(Items from a data source)
--- START ---

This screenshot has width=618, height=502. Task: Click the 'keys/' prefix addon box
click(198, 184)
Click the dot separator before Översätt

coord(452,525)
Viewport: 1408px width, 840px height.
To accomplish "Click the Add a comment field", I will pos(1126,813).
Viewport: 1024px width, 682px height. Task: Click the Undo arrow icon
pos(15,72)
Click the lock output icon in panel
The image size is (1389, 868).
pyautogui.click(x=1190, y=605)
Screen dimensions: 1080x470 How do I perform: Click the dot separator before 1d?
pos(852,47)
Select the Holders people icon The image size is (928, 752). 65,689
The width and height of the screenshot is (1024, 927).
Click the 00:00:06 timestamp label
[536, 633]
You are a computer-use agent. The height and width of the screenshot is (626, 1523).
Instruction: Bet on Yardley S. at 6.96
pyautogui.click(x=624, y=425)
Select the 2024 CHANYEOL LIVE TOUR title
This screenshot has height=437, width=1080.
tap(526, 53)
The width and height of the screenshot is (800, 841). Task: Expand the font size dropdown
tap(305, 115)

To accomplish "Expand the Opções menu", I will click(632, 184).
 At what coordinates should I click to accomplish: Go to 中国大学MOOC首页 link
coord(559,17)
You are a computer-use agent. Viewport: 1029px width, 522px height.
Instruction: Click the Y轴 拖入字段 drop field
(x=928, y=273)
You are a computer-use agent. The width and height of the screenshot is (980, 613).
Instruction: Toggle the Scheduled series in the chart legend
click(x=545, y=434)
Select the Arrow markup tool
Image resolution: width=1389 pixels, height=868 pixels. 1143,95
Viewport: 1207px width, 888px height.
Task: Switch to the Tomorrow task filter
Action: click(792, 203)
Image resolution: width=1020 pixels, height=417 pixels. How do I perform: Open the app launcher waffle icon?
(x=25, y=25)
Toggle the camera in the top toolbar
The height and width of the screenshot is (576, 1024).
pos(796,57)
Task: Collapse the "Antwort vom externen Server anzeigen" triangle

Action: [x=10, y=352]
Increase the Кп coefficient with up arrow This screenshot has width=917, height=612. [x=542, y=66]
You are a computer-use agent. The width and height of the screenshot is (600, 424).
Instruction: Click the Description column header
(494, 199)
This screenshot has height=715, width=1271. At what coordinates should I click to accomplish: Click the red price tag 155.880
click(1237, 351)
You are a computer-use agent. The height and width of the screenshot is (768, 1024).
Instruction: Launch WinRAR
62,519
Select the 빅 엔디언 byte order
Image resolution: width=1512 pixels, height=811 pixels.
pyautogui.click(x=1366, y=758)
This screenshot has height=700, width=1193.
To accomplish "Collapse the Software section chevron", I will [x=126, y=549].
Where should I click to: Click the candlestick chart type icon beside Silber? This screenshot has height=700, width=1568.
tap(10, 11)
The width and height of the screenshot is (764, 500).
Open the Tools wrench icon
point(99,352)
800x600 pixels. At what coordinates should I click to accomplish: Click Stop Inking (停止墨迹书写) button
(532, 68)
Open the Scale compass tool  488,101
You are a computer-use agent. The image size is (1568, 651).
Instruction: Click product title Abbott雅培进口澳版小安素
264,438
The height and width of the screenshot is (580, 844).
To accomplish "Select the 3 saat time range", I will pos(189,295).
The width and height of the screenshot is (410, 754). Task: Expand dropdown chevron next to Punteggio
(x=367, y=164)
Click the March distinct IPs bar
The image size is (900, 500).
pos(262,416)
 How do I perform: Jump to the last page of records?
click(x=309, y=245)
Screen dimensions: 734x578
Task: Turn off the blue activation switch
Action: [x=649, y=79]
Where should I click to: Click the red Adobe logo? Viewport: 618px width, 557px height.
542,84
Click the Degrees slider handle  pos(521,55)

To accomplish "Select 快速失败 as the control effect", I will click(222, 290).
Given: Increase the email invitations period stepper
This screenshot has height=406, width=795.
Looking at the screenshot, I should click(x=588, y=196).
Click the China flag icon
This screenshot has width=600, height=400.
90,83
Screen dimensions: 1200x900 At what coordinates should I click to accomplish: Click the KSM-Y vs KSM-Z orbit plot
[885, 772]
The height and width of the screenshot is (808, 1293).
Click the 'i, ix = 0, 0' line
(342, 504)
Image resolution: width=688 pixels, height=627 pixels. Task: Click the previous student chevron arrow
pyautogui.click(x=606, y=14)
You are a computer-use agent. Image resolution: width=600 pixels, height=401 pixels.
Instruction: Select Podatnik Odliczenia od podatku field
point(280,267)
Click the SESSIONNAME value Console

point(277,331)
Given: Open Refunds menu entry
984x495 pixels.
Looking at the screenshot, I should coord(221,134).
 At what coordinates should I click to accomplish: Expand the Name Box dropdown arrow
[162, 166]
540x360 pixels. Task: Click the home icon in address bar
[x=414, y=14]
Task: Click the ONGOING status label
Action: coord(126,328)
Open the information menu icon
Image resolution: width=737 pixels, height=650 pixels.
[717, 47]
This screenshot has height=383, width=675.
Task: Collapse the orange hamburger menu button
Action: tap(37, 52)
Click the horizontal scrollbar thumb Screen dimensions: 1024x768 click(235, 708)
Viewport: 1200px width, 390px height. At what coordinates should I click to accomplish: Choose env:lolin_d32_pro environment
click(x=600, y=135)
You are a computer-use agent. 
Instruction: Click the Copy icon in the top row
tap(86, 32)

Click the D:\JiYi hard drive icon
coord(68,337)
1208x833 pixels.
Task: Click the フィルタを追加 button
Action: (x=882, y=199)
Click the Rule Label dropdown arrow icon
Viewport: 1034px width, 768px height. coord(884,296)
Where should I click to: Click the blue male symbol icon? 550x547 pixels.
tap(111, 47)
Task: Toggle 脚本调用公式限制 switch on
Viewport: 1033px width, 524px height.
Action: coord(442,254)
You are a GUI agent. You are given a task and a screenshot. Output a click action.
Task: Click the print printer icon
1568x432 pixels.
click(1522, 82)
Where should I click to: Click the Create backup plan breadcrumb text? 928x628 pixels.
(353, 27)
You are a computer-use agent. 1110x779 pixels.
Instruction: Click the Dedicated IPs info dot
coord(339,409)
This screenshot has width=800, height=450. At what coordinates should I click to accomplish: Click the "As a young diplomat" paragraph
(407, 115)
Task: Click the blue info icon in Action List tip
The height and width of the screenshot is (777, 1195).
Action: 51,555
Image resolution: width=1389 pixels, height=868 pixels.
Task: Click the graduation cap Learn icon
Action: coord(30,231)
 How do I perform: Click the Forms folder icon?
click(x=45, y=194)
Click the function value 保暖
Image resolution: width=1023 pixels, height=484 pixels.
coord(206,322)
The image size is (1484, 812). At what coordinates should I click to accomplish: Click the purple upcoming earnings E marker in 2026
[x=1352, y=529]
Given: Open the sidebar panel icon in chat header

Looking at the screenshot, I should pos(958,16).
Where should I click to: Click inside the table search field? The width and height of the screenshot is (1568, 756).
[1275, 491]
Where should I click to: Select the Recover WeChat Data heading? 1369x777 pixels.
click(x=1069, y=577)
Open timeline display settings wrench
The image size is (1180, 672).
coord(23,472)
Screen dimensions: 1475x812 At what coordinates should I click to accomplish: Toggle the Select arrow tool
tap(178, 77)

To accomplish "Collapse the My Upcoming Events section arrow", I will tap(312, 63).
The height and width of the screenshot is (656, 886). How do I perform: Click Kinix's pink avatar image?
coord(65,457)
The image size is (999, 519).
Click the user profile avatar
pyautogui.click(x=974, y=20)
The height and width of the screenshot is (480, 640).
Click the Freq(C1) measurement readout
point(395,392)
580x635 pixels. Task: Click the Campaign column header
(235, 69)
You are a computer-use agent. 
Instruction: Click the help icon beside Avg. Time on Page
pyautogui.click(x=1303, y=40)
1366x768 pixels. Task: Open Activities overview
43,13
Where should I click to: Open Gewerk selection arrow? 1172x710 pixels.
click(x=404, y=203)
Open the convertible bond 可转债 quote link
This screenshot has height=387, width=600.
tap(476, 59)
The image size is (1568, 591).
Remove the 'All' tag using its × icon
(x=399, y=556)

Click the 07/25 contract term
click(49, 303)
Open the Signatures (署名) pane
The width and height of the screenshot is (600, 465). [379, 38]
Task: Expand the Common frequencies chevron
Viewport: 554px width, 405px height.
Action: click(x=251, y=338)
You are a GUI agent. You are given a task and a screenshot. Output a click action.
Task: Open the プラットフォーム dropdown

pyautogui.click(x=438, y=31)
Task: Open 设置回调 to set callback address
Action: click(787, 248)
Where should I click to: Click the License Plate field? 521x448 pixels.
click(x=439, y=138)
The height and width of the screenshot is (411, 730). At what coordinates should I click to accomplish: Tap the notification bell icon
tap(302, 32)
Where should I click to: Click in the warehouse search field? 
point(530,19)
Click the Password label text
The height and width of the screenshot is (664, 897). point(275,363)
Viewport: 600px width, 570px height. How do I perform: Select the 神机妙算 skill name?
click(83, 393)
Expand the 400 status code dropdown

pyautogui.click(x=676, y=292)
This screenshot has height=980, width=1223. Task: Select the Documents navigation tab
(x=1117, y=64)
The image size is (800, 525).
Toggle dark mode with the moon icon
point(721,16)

--- END ---

**What this task involves**:
Look through the records above for the word "computer" and state how many lines contain it, giving the number alone.

**Response to the exercise**:
10